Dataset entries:

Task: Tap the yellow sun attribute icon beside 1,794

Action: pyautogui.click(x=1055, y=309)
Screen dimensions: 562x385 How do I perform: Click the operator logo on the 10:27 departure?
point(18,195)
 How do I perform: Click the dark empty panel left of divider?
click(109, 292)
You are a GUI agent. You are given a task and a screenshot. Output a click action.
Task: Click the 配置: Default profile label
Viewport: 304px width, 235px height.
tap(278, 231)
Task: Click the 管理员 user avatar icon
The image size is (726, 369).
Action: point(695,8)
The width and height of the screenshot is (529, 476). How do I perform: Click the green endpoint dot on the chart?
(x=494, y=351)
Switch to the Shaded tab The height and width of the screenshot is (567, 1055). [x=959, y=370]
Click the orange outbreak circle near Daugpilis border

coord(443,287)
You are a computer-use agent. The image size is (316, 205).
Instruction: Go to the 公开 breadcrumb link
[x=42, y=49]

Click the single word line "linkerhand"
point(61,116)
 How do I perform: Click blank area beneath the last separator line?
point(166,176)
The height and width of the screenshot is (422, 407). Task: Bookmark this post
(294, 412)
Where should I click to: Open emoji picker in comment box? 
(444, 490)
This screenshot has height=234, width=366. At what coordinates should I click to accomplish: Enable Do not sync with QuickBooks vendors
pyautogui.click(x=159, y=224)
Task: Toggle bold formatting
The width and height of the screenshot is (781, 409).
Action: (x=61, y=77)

» **Instructions for the task**
Transcribe the data above exactly as it reads.

» **Answer space**
Task: Tap the yellow sun attribute icon beside 1,794

Action: pyautogui.click(x=1055, y=309)
Screen dimensions: 562x385 How do I perform: Click the operator logo on the 10:27 departure?
point(18,195)
 How do I perform: Click the dark empty panel left of divider?
click(109, 292)
You are a GUI agent. You are given a task and a screenshot. Output a click action.
Task: Click the 配置: Default profile label
Viewport: 304px width, 235px height.
tap(278, 231)
Task: Click the 管理员 user avatar icon
The image size is (726, 369).
Action: point(695,8)
The width and height of the screenshot is (529, 476). How do I perform: Click the green endpoint dot on the chart?
(x=494, y=351)
Switch to the Shaded tab The height and width of the screenshot is (567, 1055). [x=959, y=370]
Click the orange outbreak circle near Daugpilis border

coord(443,287)
You are a computer-use agent. The image size is (316, 205).
Instruction: Go to the 公开 breadcrumb link
[x=42, y=49]

Click the single word line "linkerhand"
point(61,116)
 How do I perform: Click blank area beneath the last separator line?
point(166,176)
The height and width of the screenshot is (422, 407). Task: Bookmark this post
(294, 412)
Where should I click to: Open emoji picker in comment box? 
(444, 490)
This screenshot has height=234, width=366. At what coordinates should I click to accomplish: Enable Do not sync with QuickBooks vendors
pyautogui.click(x=159, y=224)
Task: Toggle bold formatting
The width and height of the screenshot is (781, 409).
Action: (x=61, y=77)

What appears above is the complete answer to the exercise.